Mbak C: Benar bu bidan.
Bidan : Baik mbak C bisa diceritakan bagaimana rasa sakit yang anda rasakan ?
Mbak C: Perut saya sangat sakit di bagian bawah rasa nya seperti diremas-remas dari dalam
bu, saya juga merasa mual disiang hari dan nafsu makan saya menurun setiap kali
menjelang menstruasi hingga menstruasi selesai bu.
Bidan : Apa yang mbak lakukan untuk meredakan rasa nyeri saat menstruasi?
Mbak C: Saya hanya istirahat saja bu dan tidak meminum obat.
Bidan : Baik mbak C, untuk meredakan nyeri menstruasi saya menyarankan agar mbak
mengkompres perut dengan air hangat, perbanyak minum air mineral sekitar 2L
sehari, menghindari stres, konsumsi banyak zat besi seperti daging merah dan sayur-
sayuran hijau, serta mengurangi makanan yang mengandung garam.

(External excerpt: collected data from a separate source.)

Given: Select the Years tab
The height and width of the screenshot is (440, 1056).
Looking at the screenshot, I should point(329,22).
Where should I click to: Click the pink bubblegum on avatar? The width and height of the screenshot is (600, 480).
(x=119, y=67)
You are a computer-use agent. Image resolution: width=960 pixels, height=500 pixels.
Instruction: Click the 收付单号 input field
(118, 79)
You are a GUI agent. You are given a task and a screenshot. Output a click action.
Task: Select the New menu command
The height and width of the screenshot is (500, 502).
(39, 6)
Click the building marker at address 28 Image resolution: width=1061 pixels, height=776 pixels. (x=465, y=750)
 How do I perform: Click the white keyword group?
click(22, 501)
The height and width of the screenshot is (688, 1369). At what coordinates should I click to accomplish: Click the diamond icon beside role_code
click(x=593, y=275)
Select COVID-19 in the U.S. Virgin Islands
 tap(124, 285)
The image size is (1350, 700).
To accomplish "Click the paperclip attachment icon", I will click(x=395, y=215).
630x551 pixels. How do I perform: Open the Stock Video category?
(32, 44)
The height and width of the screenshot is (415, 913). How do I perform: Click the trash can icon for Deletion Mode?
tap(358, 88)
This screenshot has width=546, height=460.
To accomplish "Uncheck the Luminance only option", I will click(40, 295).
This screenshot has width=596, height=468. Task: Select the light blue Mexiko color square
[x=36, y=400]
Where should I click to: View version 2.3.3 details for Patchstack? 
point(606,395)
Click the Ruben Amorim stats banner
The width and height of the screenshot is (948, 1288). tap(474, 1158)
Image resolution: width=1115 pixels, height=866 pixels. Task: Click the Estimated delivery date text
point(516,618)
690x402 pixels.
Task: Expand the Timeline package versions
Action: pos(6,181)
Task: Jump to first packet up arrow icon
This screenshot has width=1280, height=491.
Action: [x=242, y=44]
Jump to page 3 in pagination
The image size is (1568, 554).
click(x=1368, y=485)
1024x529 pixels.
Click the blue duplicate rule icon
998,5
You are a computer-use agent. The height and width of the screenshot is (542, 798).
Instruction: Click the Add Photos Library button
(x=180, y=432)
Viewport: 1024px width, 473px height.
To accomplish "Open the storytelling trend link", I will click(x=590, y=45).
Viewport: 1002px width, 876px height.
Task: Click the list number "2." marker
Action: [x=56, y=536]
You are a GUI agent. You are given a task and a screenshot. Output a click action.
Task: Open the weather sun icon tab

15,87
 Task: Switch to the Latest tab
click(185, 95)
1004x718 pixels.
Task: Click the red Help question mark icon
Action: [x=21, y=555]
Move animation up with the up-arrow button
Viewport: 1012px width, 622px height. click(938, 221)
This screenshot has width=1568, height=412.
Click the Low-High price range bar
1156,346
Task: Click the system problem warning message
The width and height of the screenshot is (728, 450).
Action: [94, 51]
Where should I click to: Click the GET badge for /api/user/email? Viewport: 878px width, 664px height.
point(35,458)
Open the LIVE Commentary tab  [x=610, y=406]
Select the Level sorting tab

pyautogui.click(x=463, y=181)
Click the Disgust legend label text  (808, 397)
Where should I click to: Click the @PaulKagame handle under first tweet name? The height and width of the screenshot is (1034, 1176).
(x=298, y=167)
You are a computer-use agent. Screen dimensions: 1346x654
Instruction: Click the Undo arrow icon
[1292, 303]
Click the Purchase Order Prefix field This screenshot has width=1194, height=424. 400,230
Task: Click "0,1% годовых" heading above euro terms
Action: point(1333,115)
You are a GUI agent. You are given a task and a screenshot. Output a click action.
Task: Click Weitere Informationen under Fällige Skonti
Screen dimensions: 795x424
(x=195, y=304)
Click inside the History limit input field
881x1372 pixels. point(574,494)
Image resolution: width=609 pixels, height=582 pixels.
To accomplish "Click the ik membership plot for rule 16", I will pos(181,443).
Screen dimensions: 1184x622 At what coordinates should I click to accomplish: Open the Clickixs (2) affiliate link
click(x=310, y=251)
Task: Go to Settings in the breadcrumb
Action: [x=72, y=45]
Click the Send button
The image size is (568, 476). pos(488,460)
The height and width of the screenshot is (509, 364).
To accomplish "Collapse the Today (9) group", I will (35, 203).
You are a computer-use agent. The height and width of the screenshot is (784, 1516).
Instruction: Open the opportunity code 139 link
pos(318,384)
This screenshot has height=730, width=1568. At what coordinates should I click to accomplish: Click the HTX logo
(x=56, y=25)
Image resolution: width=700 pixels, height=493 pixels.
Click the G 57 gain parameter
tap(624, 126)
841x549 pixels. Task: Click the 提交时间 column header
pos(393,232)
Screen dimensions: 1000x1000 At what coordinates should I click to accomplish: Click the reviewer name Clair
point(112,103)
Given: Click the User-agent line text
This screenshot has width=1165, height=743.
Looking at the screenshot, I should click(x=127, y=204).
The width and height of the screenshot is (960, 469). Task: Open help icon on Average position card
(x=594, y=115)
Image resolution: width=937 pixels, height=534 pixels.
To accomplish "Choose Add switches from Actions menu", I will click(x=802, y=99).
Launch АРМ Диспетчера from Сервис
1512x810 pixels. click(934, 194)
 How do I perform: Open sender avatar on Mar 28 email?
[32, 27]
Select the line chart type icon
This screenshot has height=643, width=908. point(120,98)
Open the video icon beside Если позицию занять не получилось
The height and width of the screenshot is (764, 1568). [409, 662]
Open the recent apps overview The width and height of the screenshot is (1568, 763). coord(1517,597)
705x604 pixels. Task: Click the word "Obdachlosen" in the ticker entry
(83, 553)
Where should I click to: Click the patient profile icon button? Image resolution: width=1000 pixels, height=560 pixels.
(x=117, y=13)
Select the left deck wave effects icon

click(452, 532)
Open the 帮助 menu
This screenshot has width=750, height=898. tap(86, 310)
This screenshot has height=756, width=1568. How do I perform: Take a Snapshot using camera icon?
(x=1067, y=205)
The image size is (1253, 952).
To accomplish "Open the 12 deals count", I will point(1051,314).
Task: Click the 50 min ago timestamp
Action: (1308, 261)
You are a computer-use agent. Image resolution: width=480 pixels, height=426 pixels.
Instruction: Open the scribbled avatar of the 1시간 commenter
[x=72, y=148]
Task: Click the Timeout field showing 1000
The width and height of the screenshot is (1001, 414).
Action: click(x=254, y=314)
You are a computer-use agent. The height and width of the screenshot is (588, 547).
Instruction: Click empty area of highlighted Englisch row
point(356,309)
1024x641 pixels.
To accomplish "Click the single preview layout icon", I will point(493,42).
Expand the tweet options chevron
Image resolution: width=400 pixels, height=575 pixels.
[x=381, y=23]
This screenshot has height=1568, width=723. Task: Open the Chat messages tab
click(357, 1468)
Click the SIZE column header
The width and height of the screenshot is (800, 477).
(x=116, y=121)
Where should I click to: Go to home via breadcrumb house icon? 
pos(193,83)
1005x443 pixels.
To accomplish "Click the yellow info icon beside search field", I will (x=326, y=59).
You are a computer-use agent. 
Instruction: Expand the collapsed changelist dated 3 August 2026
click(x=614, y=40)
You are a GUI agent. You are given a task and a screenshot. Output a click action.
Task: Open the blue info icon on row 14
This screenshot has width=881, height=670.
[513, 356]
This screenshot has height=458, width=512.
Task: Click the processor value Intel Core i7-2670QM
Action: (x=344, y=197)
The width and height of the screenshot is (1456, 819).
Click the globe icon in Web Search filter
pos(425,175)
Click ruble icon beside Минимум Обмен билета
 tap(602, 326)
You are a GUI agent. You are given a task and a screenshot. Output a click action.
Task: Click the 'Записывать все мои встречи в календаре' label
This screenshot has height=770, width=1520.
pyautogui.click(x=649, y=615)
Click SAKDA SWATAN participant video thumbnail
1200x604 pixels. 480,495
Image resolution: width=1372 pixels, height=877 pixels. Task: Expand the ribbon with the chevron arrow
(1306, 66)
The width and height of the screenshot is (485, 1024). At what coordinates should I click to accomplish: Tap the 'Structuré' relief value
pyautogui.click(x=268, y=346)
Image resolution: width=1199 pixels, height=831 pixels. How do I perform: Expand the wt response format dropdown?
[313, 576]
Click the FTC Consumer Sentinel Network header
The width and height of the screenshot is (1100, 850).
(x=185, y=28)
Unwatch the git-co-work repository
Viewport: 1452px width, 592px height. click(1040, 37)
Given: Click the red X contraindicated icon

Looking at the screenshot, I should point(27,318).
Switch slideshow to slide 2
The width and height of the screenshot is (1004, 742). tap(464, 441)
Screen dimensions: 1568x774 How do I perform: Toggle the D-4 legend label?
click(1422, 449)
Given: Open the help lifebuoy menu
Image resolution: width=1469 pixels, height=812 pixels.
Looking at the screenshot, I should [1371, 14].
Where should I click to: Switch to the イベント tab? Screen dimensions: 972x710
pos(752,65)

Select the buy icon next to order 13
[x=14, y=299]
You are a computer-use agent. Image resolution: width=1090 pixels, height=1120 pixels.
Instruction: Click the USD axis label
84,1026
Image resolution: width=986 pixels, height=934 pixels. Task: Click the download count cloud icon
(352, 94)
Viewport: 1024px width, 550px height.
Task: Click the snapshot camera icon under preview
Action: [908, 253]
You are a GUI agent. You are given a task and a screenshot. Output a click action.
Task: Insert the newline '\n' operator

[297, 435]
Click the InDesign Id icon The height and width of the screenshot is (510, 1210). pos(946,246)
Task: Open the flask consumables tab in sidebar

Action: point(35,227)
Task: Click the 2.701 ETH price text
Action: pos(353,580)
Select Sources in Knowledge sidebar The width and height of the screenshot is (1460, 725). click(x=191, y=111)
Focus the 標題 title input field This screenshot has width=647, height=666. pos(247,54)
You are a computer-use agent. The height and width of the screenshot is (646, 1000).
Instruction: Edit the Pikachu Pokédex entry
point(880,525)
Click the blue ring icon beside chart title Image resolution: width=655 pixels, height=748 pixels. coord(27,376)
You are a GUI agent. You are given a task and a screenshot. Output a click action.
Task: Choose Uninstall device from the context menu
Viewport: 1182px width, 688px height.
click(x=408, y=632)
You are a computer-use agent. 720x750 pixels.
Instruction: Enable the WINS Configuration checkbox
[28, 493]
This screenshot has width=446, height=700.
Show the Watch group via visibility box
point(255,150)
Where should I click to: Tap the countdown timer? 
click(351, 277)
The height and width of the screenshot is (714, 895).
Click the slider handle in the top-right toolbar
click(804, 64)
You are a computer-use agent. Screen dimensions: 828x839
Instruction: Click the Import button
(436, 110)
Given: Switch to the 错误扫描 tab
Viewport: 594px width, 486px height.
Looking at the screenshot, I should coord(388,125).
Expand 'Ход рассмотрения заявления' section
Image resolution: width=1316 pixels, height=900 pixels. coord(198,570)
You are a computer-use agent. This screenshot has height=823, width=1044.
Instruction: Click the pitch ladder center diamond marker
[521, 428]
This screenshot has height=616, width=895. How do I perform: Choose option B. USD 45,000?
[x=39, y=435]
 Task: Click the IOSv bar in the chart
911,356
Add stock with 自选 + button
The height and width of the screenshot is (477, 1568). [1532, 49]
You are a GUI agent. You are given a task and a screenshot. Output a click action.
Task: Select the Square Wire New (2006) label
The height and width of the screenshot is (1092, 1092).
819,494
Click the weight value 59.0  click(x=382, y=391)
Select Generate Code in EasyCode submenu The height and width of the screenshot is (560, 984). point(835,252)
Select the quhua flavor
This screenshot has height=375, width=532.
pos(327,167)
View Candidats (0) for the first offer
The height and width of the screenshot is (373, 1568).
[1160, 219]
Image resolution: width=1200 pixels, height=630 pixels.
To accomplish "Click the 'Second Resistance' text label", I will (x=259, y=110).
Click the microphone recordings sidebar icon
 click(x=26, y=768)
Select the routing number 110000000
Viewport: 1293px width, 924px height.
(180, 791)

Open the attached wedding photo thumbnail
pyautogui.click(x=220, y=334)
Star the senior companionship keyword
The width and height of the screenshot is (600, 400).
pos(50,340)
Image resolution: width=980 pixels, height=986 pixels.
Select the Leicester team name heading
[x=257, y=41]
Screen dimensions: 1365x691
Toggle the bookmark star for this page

Mbak C: Baik ibu bidan dan bagaimana cara saya untuk mencegah nyeri menstruasi sebelum
mesntruasi bu?
Bidan : Mbak dapat melakukan olahraga ringan sebelum hari menstruasi karena saat
olahraga tubuh akan mengeluarkan horman beta endorfin dimana hormon ini memiliki
fungsi untuk menghilangkan rasa sakit nyeri akibat menstruasi. Beta endorfin juga
membantu mengurangi produksi prostaglandin yang menyebabkan kontraksi otot saat
menstruasi. Hal ini jika dilakukan secara rutin setiap bulan akan mencegah rasa nyeri
saat mentruasi pada bulan berikutnya.
Mbak C: Jadi begitu ya bu.
Bidan : Benar, baik mbak C apakah penjelasan dari saya sudah cukup jelas atau masih ada
yang ingin ditanyakan kembali?
Mbak C: Semuanya sudah sangat jelas bu.
Bidan : Baik saya akan ambilkan resep untuk mbak dulu. Saya berikan tablet penambah
darah nanti mbak C minum sehari sekali setelah makan dan jangan lupa untuk minum
air mineral yang banyak setelah meminum obatnya.
Mbak C: Baik terimakasih ibu bidan, saya pamit untuk pulang dulu.
Bidan : Baik terimakasih kembali semoga lekas sembuh.